Bolivia–Denmark relations refers to bilateral relations between Bolivia and Denmark. Bolivia is accredited to Denmark from its embassy in Berlin, Germany. Denmark is accredited to Bolivia from its embassy in Bogotá, Colombia.

==History==
Diplomatic relations were established on 28 February 1930. On 9 November 1931, a commercial treaty was signed, to further develop commercial relations between Bolivia and Denmark. In 1974, an agreement on a Danish loan to Bolivia was signed. In 1977, another agreement on a loan to Bolivia was signed. In August 2000, Bolivia and Denmark signed a Mining–Environment accord, an agreement to reduce the environmental and social effects in some Bolivian towns. Denmark is assisting Bolivia with $1.54 million for the agreement.

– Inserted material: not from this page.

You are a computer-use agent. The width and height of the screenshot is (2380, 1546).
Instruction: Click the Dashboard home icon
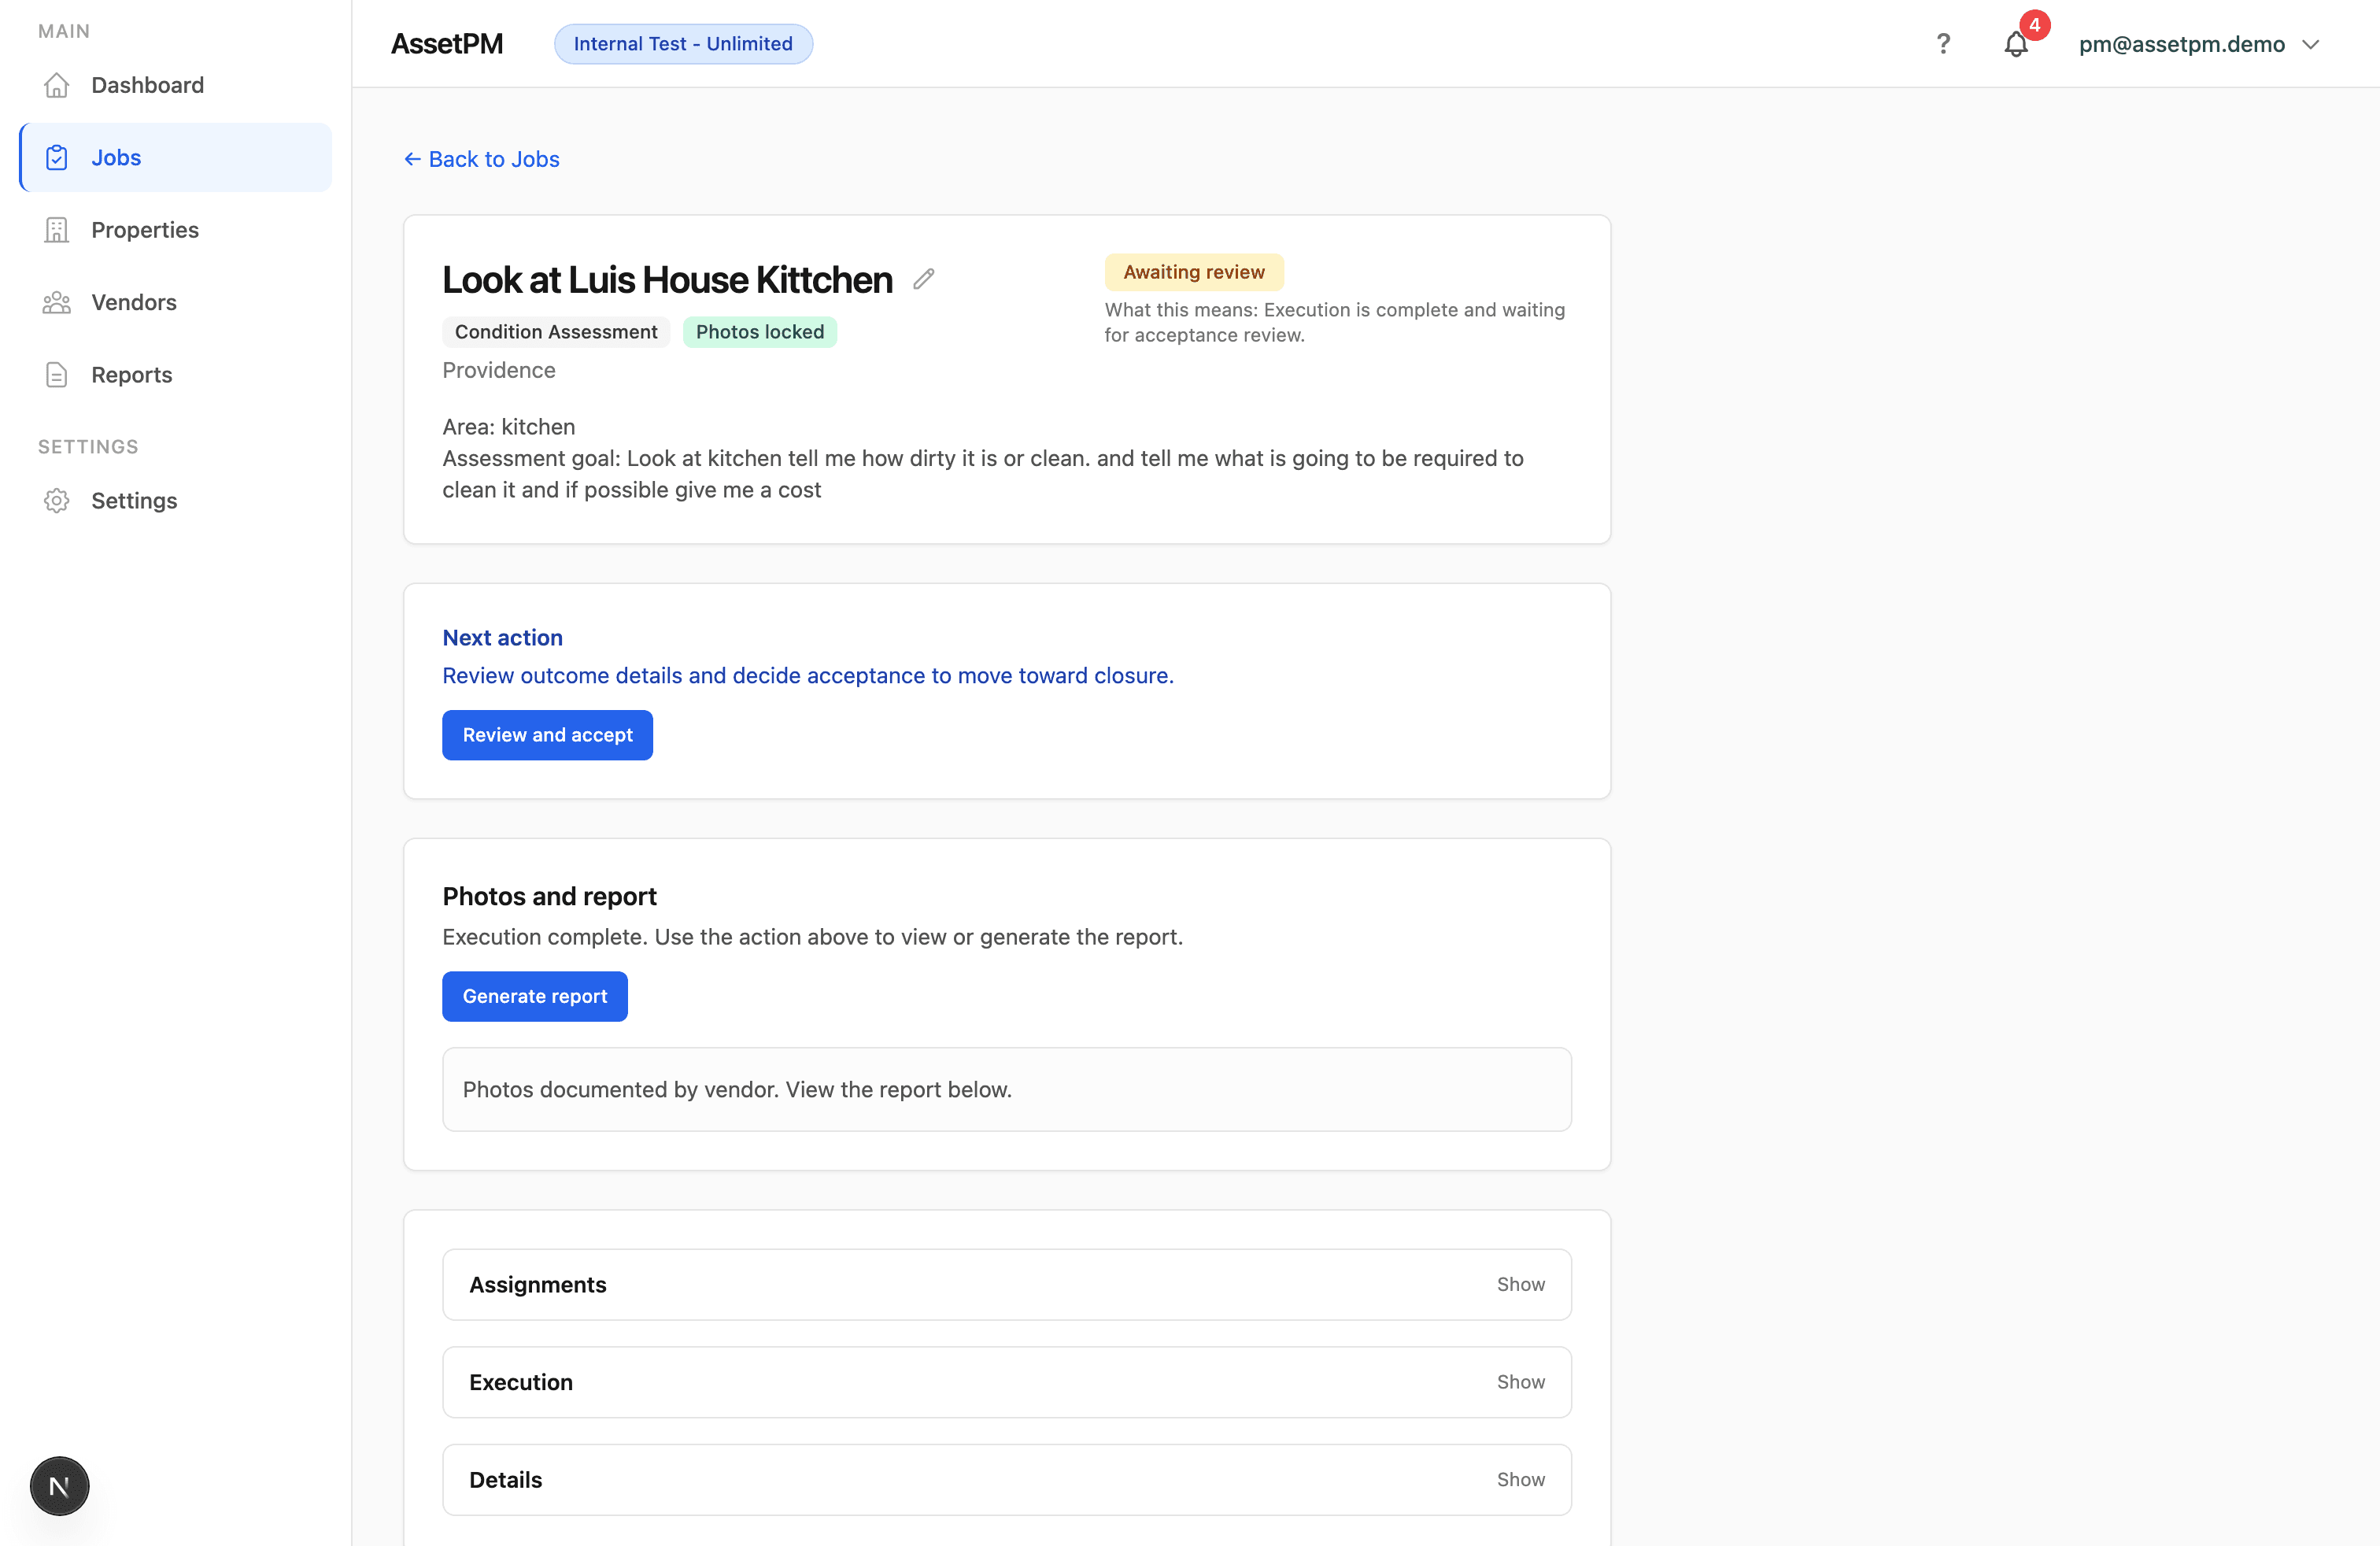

In 2006, when the Bolivian President Evo Morales ordered the Bolivian gas resources to be nationalized, the Danish Development Minister Ulla Tørnæs threatened to stop the assistance, because it is not compatible with the Danish development assistance.
In December 2009, Bolivian President Evo Morales visited Denmark for the 2009 United Nations Climate Change Conference. After the conference, Bolivia accused the United States and Denmark for cutting the aid to Bolivia because of their opposition to the Copenhagen Accord. In 2009, when Morales tried to lift a ban on coca in the United Nations treaty Single Convention on Narcotic Drugs, Denmark with some other countries opposed the idea.

Bolivia was chosen as a programme country for Denmark in 1994, because Bolivia was the poorest country in South America. Denmark started assisting Bolivia with diaries. Because of the political situation in Bolivia, Denmark suspended the assistance in 1980. In 1993 the cooperation resumed.
Danish development assistance to Bolivia focuses on democracy, human rights, agriculture, education and environment.
In 2005, DANIDA cut the aid from 200 million to 150 million because of the social problems in Bolivia. In 2010, after 13 years of cooperation, the assistance for indigenous people ended.

==Trade==
In 2008, Danish exports to Bolivia amounted 51 million DKK, and Bolivian exports amounted 6 million DKK.